What this means for philosophical types is that when we are doing Christian theology and/or apologetics we must get over any preference we have for purely a priori arguments. I am not here saying that there is nothing to be said for any of the a priori arguments for the existence of God. What I am saying is that Christianity (and, before Christianity, God's revelation of Himself in Judaism) really leaves very little space for the thesis that such arguments are better than reasons based on the messy contingencies of real history. "I am the Lord your God which brought you up out of the land of Egypt, out of the house of bondage," begins God when he addresses His people Israel.

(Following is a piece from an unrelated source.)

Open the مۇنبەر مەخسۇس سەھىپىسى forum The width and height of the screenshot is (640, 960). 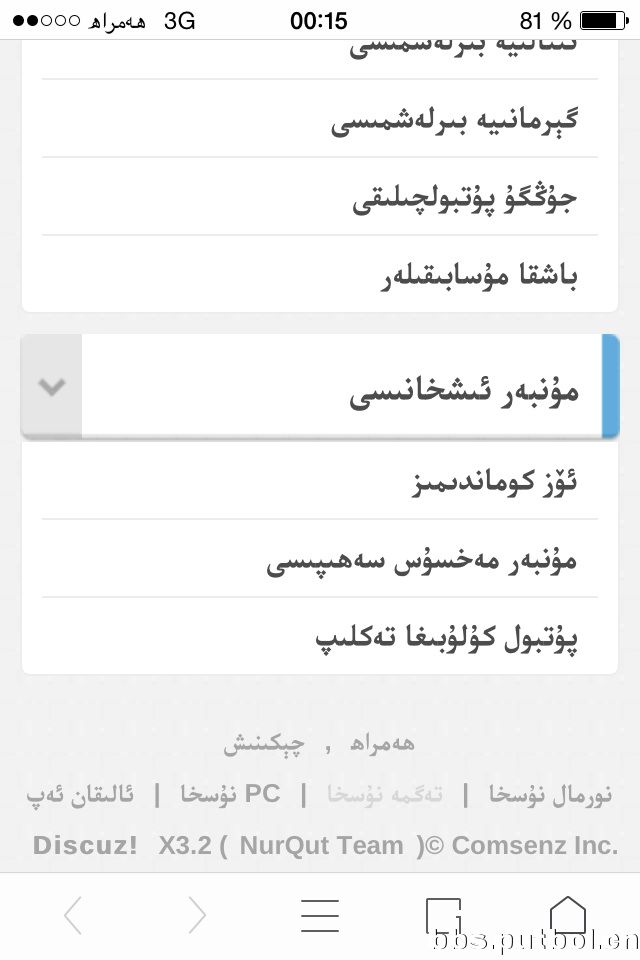click(x=320, y=559)
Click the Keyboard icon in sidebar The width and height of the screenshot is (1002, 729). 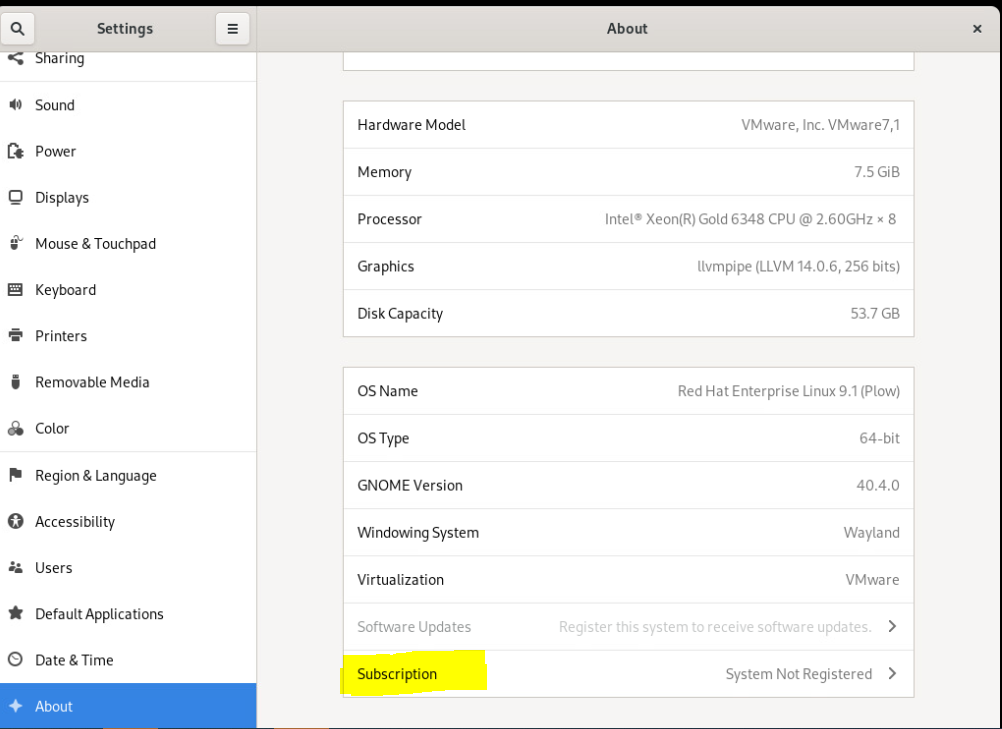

Not "I am the necessary First Cause" or "I am the Being than which none greater can be conceived."
We may feel that historical reasons are shaky and uncertain and that a priori reasoning is preferable, more solid, more sure and certain. That's all well and good if we're talking about mathematics, but when it comes to applying the preference to theology, God apparently doesn't agree.
Not to be unclear: Of course the God who brought Israel up out of the land of Egypt and who sent His Son to be Incarnate, to die and rise again, actually is the First Cause and the Perfect Being. I'm not denying that at all. What I am warning against is a preference for non-empirical arguments for His existence and attributes over arguments based on contingent premises about His self-revelation in the real world. Both Scripturally and theologically, it seems that we should have a preference in the opposite direction, if only because a God who is known only as the God of the philosophers is a God who might or might not have actually done anything to save mankind.
Our great cause for gratitude, then, should be that God has not left Himself without witness. God has in fact spoken in the world, telling us who He is, who we are, and how we can be right with Him. It is through the "foolishness" of preaching that message that God will save those who believe in Him. And those who have been called to show the world why the message is deserving of belief are among the evangelists of whom it was spoken, "How beautiful are the feet of them that bring glad tidings."